Festival do Itaú Cultural reúne artistas de 16 estados e 3 nomes do Ceará

Os cearenses Giuliano Eriston, Lia Maia e a banda A Nossa Casa se apresentam pela programação online a partir da próxima quarta (20)

Legenda: Giuliano começou a estudar música desde cedo e aos 9 anos já se apresentava
Foto: Regivaldo Freitas

Com a produção artística concentrada, em sua maioria, no espaço virtual, os eventos culturais passaram a ser "de qualquer lugar" durante esta pandemia. E os projetos incorporam um apelo sem fronteiras, alinhando programações que antes tinham um alto custo de logística. Desde a última sexta (15), até 31 de janeiro, 51 artistas fazem pocket shows diários pelo Festival Arte Como Respiro, realizado pelo Itaú Cultural.

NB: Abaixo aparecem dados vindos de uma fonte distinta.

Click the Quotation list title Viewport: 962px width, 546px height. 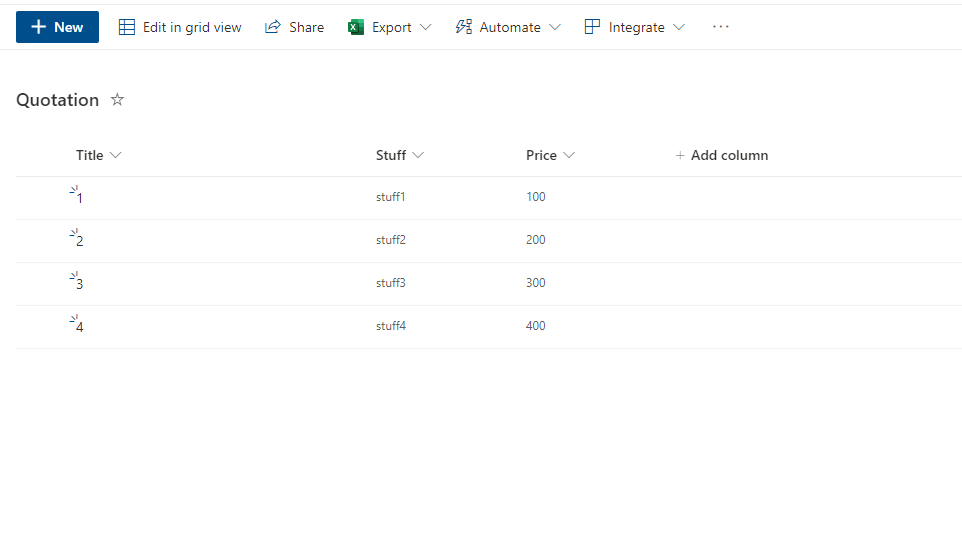point(58,100)
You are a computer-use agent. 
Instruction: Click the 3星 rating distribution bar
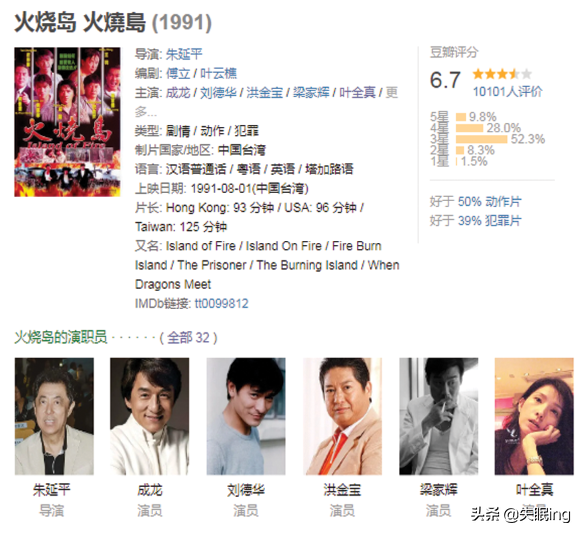click(x=482, y=139)
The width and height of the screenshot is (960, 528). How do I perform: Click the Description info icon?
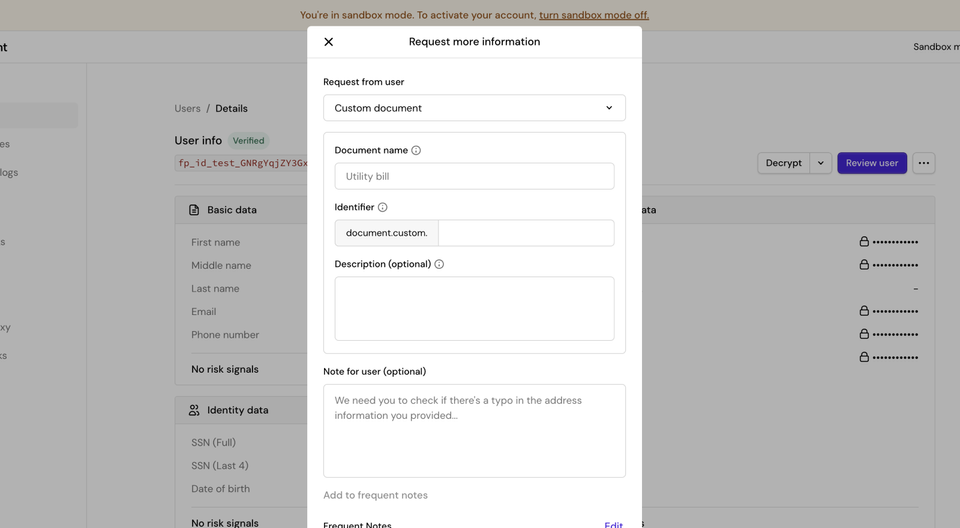(439, 265)
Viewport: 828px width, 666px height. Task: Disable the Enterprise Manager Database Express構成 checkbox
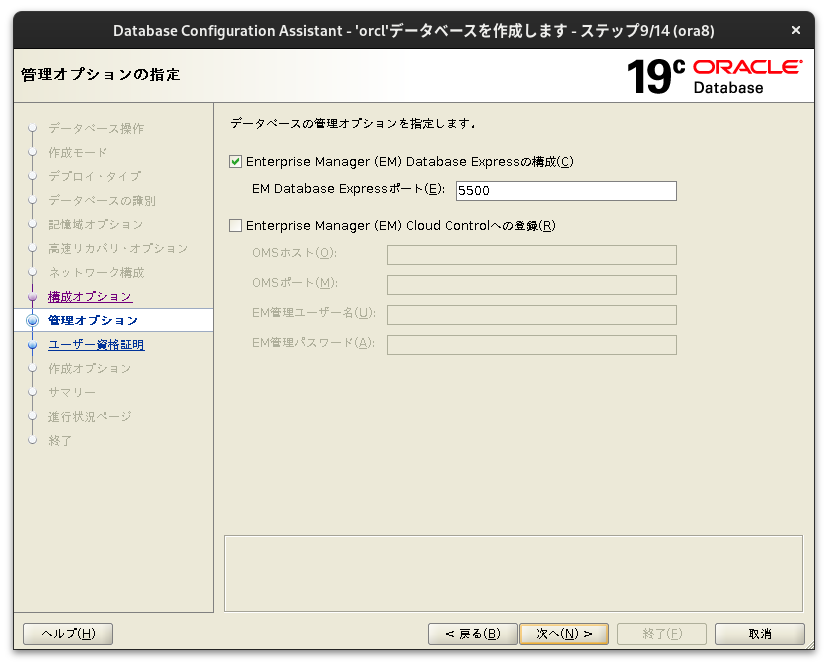(235, 161)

Por meio do site da instituição, haverá três apresentações diárias. Cada show fica gravado durante 24h, até começar a programação do dia seguinte. Artistas de 16 estados movimentam o festival virtual e 3 nomes são do Ceará. O multi instrumentista Giuliano Eriston se apresenta na próxima quarta (20). A banda A Nossa Casa toca no dia 28. E a cantora Lia Maia é uma das atrações do penúltimo dia do evento (30). 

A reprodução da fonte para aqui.